##### Raw data #####

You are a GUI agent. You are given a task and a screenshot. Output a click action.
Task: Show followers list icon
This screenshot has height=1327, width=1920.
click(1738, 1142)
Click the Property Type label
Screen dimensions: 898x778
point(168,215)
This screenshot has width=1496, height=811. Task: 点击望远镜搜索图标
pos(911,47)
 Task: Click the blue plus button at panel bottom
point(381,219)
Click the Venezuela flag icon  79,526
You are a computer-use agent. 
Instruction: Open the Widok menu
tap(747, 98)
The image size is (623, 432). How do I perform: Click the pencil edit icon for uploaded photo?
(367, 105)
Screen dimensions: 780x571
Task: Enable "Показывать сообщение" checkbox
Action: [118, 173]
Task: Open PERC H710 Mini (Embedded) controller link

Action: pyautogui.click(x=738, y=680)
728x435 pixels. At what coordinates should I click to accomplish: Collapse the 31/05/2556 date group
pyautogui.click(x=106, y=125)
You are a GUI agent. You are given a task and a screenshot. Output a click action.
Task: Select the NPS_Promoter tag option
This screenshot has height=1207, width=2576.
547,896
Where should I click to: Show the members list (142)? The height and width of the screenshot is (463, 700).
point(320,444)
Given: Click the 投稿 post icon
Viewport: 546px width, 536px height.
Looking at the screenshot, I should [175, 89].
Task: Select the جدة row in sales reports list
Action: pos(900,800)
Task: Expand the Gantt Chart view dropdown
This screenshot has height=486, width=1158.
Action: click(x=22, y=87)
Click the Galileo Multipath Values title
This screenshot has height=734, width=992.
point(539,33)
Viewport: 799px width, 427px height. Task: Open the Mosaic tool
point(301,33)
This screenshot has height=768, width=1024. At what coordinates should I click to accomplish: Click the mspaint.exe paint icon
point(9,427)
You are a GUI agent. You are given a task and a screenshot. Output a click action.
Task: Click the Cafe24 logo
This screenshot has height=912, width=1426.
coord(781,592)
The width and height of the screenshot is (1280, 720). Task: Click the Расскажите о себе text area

#####

Work instruction
Copy out the entries. Leave every line exactly as it is.

Exercise answer
You are a GUI agent. You are given a task and a screenshot. Output a click action.
Task: Show followers list icon
This screenshot has height=1327, width=1920.
click(1738, 1142)
Click the Property Type label
Screen dimensions: 898x778
point(168,215)
This screenshot has width=1496, height=811. Task: 点击望远镜搜索图标
pos(911,47)
 Task: Click the blue plus button at panel bottom
point(381,219)
Click the Venezuela flag icon  79,526
You are a computer-use agent. 
Instruction: Open the Widok menu
tap(747, 98)
The image size is (623, 432). How do I perform: Click the pencil edit icon for uploaded photo?
(367, 105)
Screen dimensions: 780x571
Task: Enable "Показывать сообщение" checkbox
Action: [118, 173]
Task: Open PERC H710 Mini (Embedded) controller link

Action: pyautogui.click(x=738, y=680)
728x435 pixels. At what coordinates should I click to accomplish: Collapse the 31/05/2556 date group
pyautogui.click(x=106, y=125)
You are a GUI agent. You are given a task and a screenshot. Output a click action.
Task: Select the NPS_Promoter tag option
This screenshot has height=1207, width=2576.
547,896
Where should I click to: Show the members list (142)? The height and width of the screenshot is (463, 700).
point(320,444)
Given: Click the 投稿 post icon
Viewport: 546px width, 536px height.
Looking at the screenshot, I should [175, 89].
Task: Select the جدة row in sales reports list
Action: pos(900,800)
Task: Expand the Gantt Chart view dropdown
This screenshot has height=486, width=1158.
Action: click(x=22, y=87)
Click the Galileo Multipath Values title
This screenshot has height=734, width=992.
point(539,33)
Viewport: 799px width, 427px height. Task: Open the Mosaic tool
point(301,33)
This screenshot has height=768, width=1024. At what coordinates should I click to accomplish: Click the mspaint.exe paint icon
point(9,427)
You are a GUI agent. You are given a task and a screenshot. Output a click action.
Task: Click the Cafe24 logo
This screenshot has height=912, width=1426.
coord(781,592)
The width and height of the screenshot is (1280, 720). Task: Click the Расскажите о себе text area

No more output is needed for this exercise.